In subsequent possession proceedings by the landlords, the district judge struck out the tenants’ defence, a decision that was upheld on appeal to the county court. The tenants appealed further. They contended that the landlords’ notice was defective because the stated date for possession was not the last day of a periodic tenancy, as required by section 21(4)(a), but was the following day.
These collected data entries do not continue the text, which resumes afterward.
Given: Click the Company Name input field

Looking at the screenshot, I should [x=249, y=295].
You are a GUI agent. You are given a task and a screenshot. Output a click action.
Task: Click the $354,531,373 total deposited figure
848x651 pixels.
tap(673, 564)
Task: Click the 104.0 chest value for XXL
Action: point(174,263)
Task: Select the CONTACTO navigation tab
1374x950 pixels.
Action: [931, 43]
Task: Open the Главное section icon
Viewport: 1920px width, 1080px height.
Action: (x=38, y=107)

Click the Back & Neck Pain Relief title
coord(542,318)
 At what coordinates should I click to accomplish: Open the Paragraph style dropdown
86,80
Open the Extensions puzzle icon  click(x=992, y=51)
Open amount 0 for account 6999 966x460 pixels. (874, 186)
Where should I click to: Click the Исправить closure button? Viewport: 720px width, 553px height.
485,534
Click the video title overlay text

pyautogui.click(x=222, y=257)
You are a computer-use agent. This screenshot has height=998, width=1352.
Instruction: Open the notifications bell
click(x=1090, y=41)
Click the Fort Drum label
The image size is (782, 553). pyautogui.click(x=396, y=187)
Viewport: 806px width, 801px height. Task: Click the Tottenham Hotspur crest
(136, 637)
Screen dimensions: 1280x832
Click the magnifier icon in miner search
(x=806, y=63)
Held: The appeal was allowed.
The 1988 Act required the notice to specify a date representing the last date of the period. It did not require the landlords to specify the date upon which they required possession. The notice was not a notice to quit. The landlords would not get possession without the tenants’ consent unless they went to court. This was the reason for the wording of section 21(4)(a). It was not a case in which the legislation permitted a notice substantially to the same effect as the required form. The subsection was clear and precise. It was not difficult for the landlords to comply, since they knew when the period ended. Nor were the consequences of non-compliance particularly serious for the landlords; a defective notice could be cured later, and the landlord was not unwittingly and unwillingly saddled with a tenant who had security of tenure, as with an invalid notice under section 20: Mannai Investment Co Ltd v Eagle Star Life Assurance Co Ltd [1997] 1 EGLR 57 considered; Ravenseft Properties Ltd v Hall [2001] EWCA Civ 2034; [2002] 1 EGLR 9 distinguished. The landlords’ notice did not therefore comply with section 21(4)(a), and was invalid.
Mark Simeon Jones (instructed by Abbot Kennedy) appeared for the appellants; Peter Dean (instructed by Bray & Bray, of Leicester) appeared for the respondents.